O Brasil voltou a conviver, de forma escancarada e cotidiana, com um fenômeno que jamais deveria ser naturalizado: a explosão do número de pessoas vivendo nas ruas. Não se trata mais de casos isolados, nem de uma consequência pontual de crises específicas. Estamos diante de uma tragédia social estrutural, contínua e crescente, que expõe a falência das políticas públicas e a inércia deliberada do Estado brasileiro diante da pobreza extrema.
Os dados mais recentes, produzidos pelo Observatório Brasileiro de Políticas Públicas com a População em Situação de Rua, vinculado à Universidade Federal de Minas Gerais, são alarmantes: mais de 365 mil brasileiros vivem hoje em situação de rua. O número cresce ano após ano, sem interrupção consistente, e já ultrapassou qualquer margem aceitável para um país que se autoproclama potência econômica e social. O mais grave é que essa multidão já não pode mais ser ignorada: ela ocupa praças, calçadas, viadutos, terminais rodoviários e avenidas das médias e grandes cidades, transformando o espaço urbano em um retrato vivo da desigualdade.
A pergunta central é inevitável: como chegamos a esse ponto? A resposta não está apenas na pandemia, embora ela tenha aprofundado o problema. A origem está na combinação perversa de desemprego estrutural, informalidade crônica, precarização das relações de trabalho, encarecimento brutal da moradia, abandono das políticas habitacionais e desmonte silencioso de programas de inclusão produtiva. Soma-se a isso o colapso da saúde mental pública, a dependência química tratada apenas como caso de polícia e não como questão de saúde, e a ausência de políticas sérias de reinserção social.
O Estado brasileiro, por sua vez, parece ter escolhido o caminho mais cômodo: contar os pobres, mas não tirá-los da pobreza. O fortalecimento do Cadastro Único (CadÚnico) tornou essa população mais visível estatisticamente, mas não mais protegida na prática. Estar registrado não significa ter moradia, trabalho, tratamento médico ou dignidade. Pelo contrário: em muitos casos, o Estado apenas reconhece a existência do problema, sem enfrentá-lo de forma estrutural e permanente.

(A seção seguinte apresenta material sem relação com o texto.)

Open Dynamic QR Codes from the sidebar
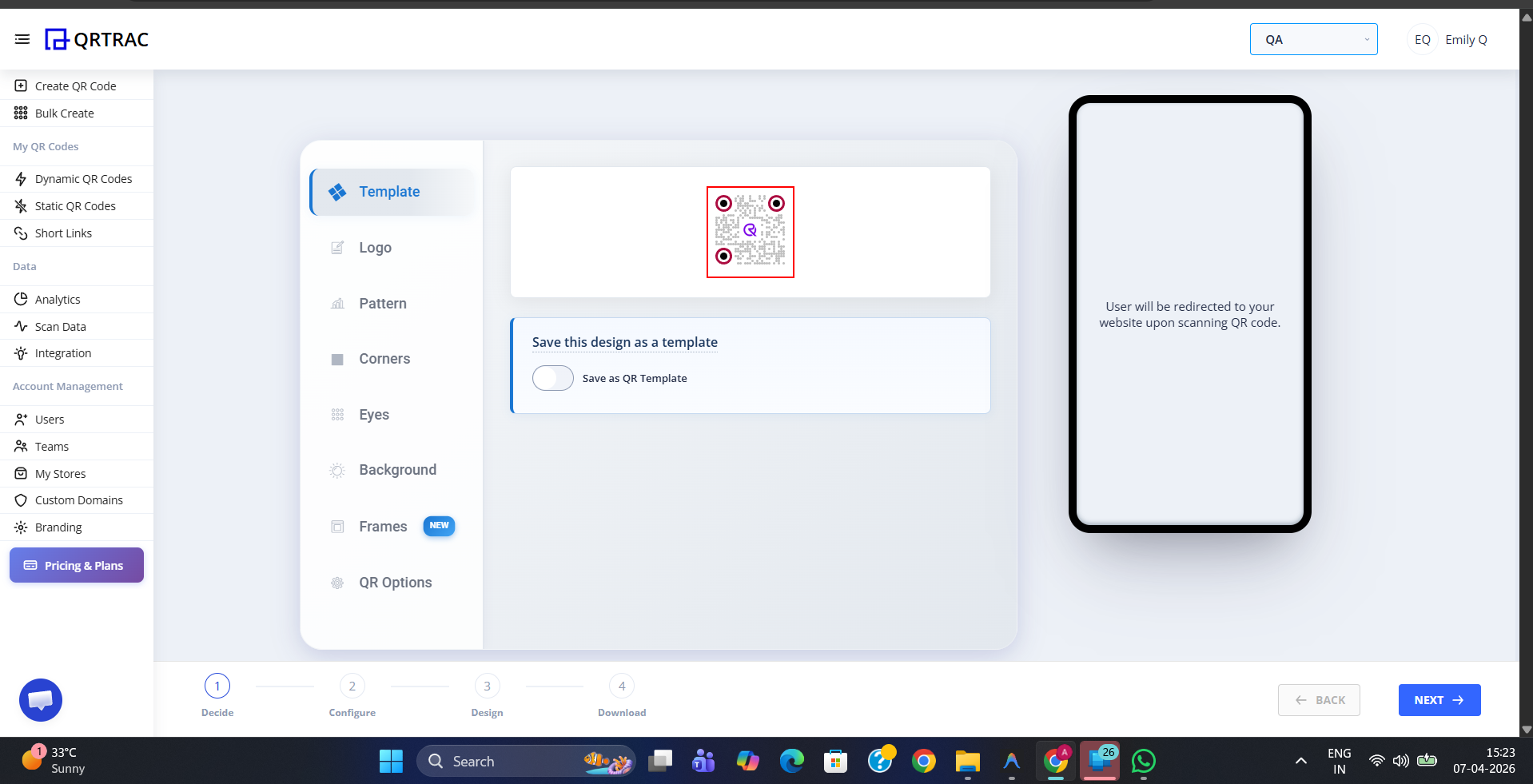The image size is (1533, 784). point(83,178)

Há uma contradição que salta aos olhos. O governo comemora a redução da insegurança alimentar grave, mas ignora que milhares de brasileiros precisam escolher entre comer, pagar aluguel ou comprar remédios. Quando essa equação se torna impossível, o destino é a rua. Não por escolha, não por “desvio moral”, mas por absoluta ausência de alternativas. A rua passa a ser o último estágio do fracasso social.

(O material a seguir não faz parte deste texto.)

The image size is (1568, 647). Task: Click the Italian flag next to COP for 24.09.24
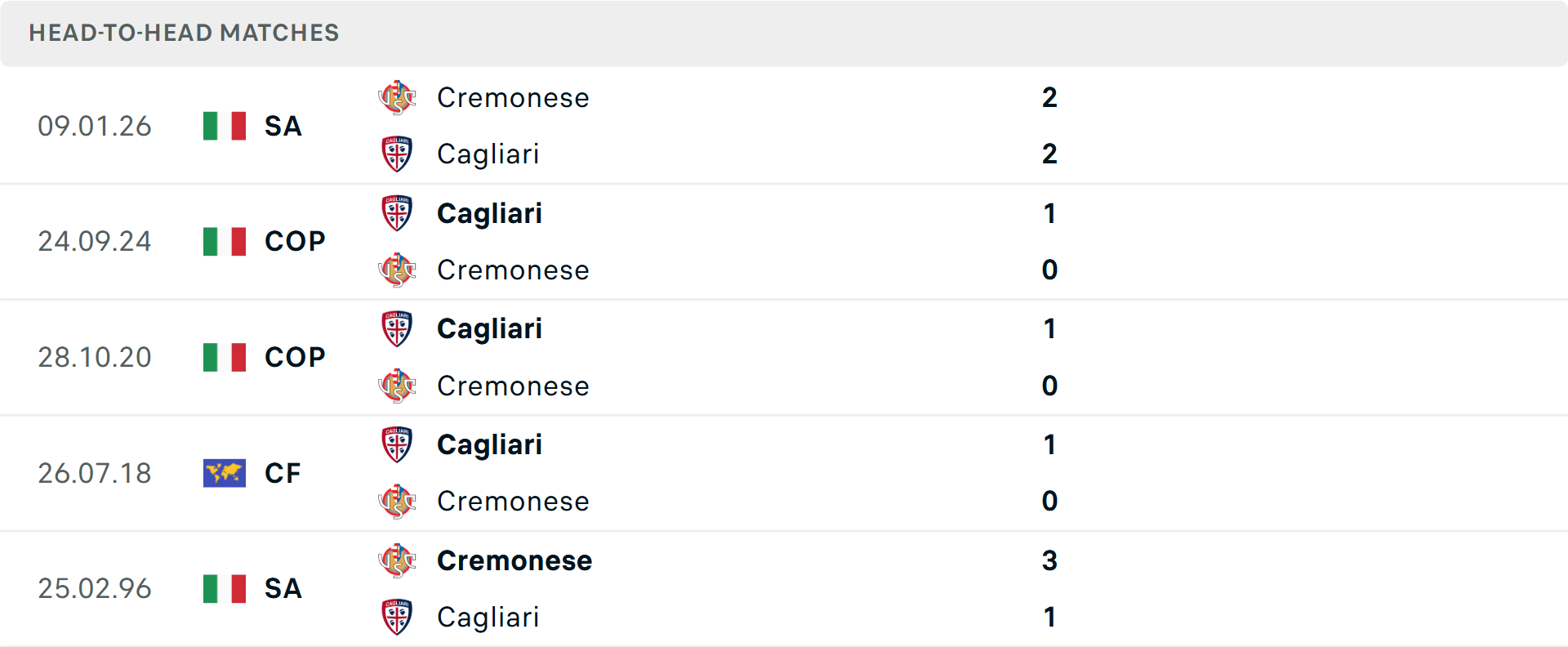click(x=224, y=242)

Outro ponto incômodo precisa ser dito: as políticas públicas atuais parecem mais voltadas à contenção do problema do que à sua solução. Abrigos temporários, refeições subsidiadas e ações emergenciais aliviam o sofrimento imediato, mas não quebram o ciclo da exclusão. Sem moradia definitiva, qualificação profissional, acesso real ao mercado de trabalho e enfrentamento do preconceito, a população em situação de rua permanece aprisionada em um limbo social.
Enquanto isso, cresce uma legião de brasileiros “invisíveis” para o poder público, mas plenamente visíveis para a sociedade. São homens, mulheres, idosos e jovens que dormem ao relento, improvisam barracas, disputam restos e sobrevivem à margem de qualquer política de futuro. A normalização dessa cena talvez seja o sinal mais perverso de todos: o país começa a aceitar a miséria como paisagem urbana.
No Piauí, a realidade segue a mesma trilha preocupante observada no restante do país. Em 2025, o número de pessoas vivendo em situação de rua voltou a crescer e já soma 1.663 registros em todo o estado, segundo levantamento do Observatório Brasileiro de Políticas Públicas com a População em Situação de Rua (OBPopRua), da Universidade Federal de Minas Gerais.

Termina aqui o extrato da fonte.